That personalization is important not only to teachers’ satisfaction in their professional development (PD) as described in Part 1, but also in their overall engagement and retention amidst increased teacher burnout. In fact, 45% of superintendents and administrators who responded to a recent D2L survey cited more personalized, relevant and flexible professional learning as among the most helpful surveyed practices to reduce teacher fatigue/burnout and increase teacher satisfaction, retention and even recruitment.

Let’s take a look at several practices and examples of how hybrid, embedded and blended teacher learning can support a more authentic and relevant experience.

Enabling Practice and Feedback Supports Personalized Professional Learning Success

One-time workshops and lectures too often ignore the importance of learning timeliness and learner application and reflection. Learner-centered best practice requires not just personalization of content, pace and place, but equally as important, the ongoing opportunity for practice and feedback to deepen learning.
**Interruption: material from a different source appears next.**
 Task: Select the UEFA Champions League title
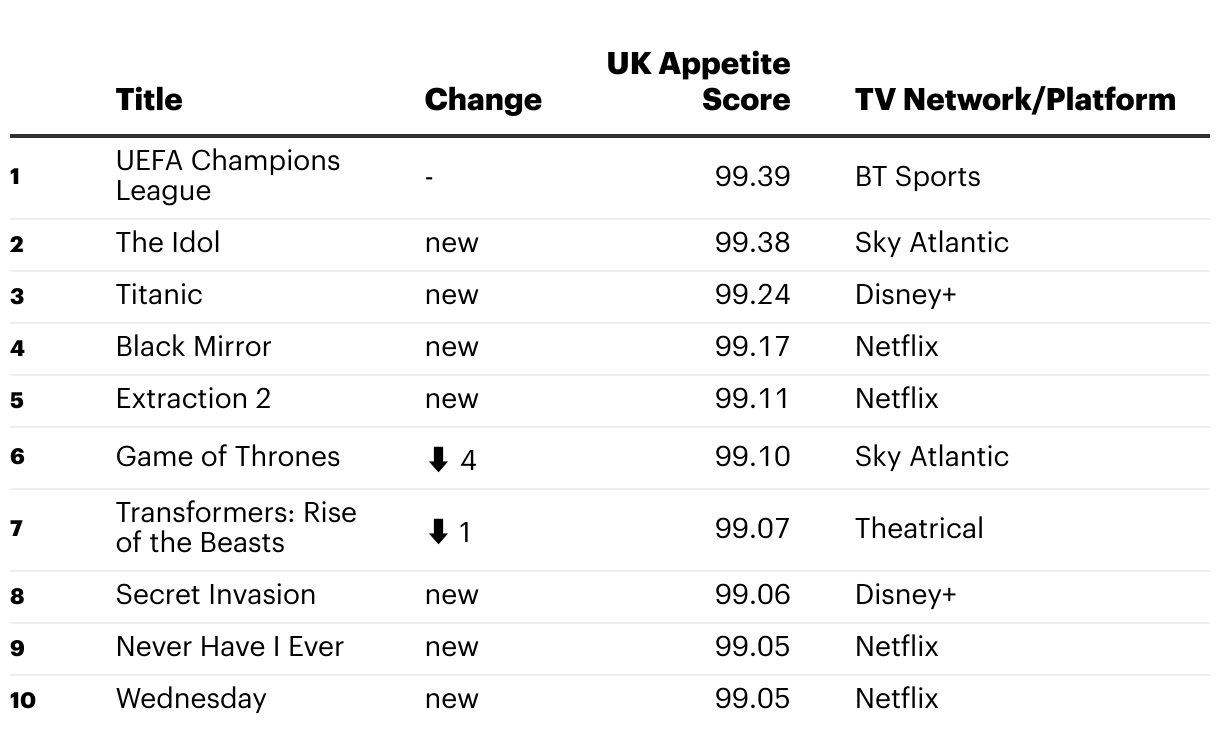click(227, 175)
This approach starts by including teacher voice so that professional learning is based on an individual or group-identified problem of practice. By structuring the PD across an extended period, we can provide opportunities for classroom implementation, ongoing reflection and adaptive learning.

Where professional learning extends beyond the school/district or is not specific to the local curriculum and instruction, provide local professional learning communities (PLCs) or other opportunities for practice for that localization needed for curriculum relevance. Relevance is also gained by repurposing large-group synchronous learning for peer-to-peer learning designed around individualized teacher experiences and questions.

How ISTE U Scaled Personalization Through a Modular, Flipped Classroom Approach
Based on teacher feedback for additional flexibility, the International Society for Technology in Education’s ISTE U accelerated its prior plans to deliver many shorter courses in a more modular approach. These shorter courses are available on demand and are self-paced. Intelligent agents automate task releases and reminders within the Brightspace learning management system (LMS) powering ISTE U.
Many school districts leverage ISTE U self-paced courses in a flipped classroom model. Teachers access the most relevant content at their own pace and then join a local PLC where cohorts can apply that shared, foundational knowledge to their own context and environment. This format provides alignment to district curriculum and priorities, and a 360-degree learning experience inclusive of practice and reflection.
“This outsourcing and collaboration is so important to providing all teachers with ongoing, job-embedded and relevant professional learning that supports their growth,” said Liz Miller Lee, director of online learning at ISTE.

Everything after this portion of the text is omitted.